Interview with Solaris Kernel Engineer Andy Tucker

Today we host an interview with Andy Tucker, Distinguished Engineer of the Solaris kernel. We talk about the internals of Solaris, the competition and the future of the Solaris OE. The 9th question was answered by Robert O’Dea, Director of Engineering at Sun Microsystems.

1. Why have the other commercial Unixes all pretty much bitten the dust? Is Solaris that much better, or is it just more important to Sun than HP-UX was to HP, AIX to IBM or IRIX to SGI?


Solaris Logo Andy Tucker: I think the most important thing Sun has done to ensure the success of Solaris is simply to remain committed to it. Even in the early days of Solaris, when most Sun customers were still running SunOS 4.x and other companies with UNIX implementations were starting to look at NT, Sun stayed focused on Solaris.


You can also look at some of the “big bets” that were made early in Solaris development. One of the most significant was that of designing in support for multithreading and multiprocessing from the ground up. Doing this work up front allowed Solaris to easily scale on large multiprocessors, and to handle the multithreaded workloads that are increasingly common.


2. Do you think that the proprietary, company-supported development effort that you’re a part in has any specific benefits over the Linux kernel’s Linus-and-his-henchmen method?

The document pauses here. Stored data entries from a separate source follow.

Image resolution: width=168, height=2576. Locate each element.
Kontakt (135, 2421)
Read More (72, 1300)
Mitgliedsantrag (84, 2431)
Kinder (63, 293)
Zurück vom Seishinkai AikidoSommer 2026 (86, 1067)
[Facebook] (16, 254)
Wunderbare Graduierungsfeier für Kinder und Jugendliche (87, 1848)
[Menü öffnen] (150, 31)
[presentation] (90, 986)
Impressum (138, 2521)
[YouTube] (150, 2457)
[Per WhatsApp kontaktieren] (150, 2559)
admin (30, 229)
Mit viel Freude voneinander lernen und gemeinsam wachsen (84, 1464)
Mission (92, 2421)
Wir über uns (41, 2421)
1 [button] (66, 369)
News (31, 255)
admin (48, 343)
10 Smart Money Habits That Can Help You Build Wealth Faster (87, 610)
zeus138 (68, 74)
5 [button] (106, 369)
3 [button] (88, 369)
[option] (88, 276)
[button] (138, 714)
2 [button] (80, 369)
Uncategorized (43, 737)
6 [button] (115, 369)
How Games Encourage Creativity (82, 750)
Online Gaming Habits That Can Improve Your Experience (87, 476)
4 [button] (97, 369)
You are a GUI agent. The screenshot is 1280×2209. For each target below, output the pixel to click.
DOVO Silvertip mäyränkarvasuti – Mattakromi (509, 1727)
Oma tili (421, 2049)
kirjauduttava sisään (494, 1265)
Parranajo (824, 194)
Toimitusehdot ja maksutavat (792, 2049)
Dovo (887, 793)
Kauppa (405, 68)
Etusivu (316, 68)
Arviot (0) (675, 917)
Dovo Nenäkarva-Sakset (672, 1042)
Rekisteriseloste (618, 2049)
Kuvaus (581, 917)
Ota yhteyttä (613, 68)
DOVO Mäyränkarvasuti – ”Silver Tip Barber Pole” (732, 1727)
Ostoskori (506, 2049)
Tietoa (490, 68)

Andy Tucker: The main advantage Sun has is that we can make sure our efforts are well integrated and are focused on the needs of Sun’s customers. There’s a lot of great stuff available for Linux, but the decentralized development model means that someone who’s looking for, say, both a fair-share CPU scheduler and network QoS support has to pull the pieces out of different places, build them into a kernel, and hope they work together. Solaris has these as built-in, integrated components that just need to be switched on.


3. Technically-speaking, what do you think of the Linux kernel and the Mach kernel? Also, how FreeBSD 5.x compares to Solaris?


Andy Tucker: I think they’re all fine operating systems, each with their strengths and weaknesses. Mach broke a lot of new ground: it was the first microkernel OS to get widespread use and introduced some basic concepts (such as processor sets) that we’ve since borrowed in Solaris. Linux obviously has a huge developer base, and as a result there’s a tremendous amount of activity and energy around it. FreeBSD (and the other *BSD implementations) are inheritors of the BSD legacy and have been the source of a lot of interesting ideas.


I don’t really like to do head-to-head comparisons, since I like to think of OS development as a collaborative exercise. We’re all working to improve the state of the art and to make life easier for our users. The open source operating systems are often a source of new and interesting ideas; I hope the developers of those operating systems see Solaris similarly.


4. Solaris has some very complex algorithms. STREAMS, page coloring, and multi-level scheduling are all more complex than what is usually implemented in UNIX kernels. In retrospect, which Solaris features have really paid off, despite their complexity, and which ones have not?


CDE Andy Tucker: I’ll note that most modern operating systems incorporate some sort of page coloring and multi-level scheduling algorithms; Solaris is hardly unique in this regard. I think that in most cases the significant work we’ve done has paid off; the complexity (if any) is usually required to meet the customer requirements. We’re also happy to rewrite things if we find a better or simpler way to do something.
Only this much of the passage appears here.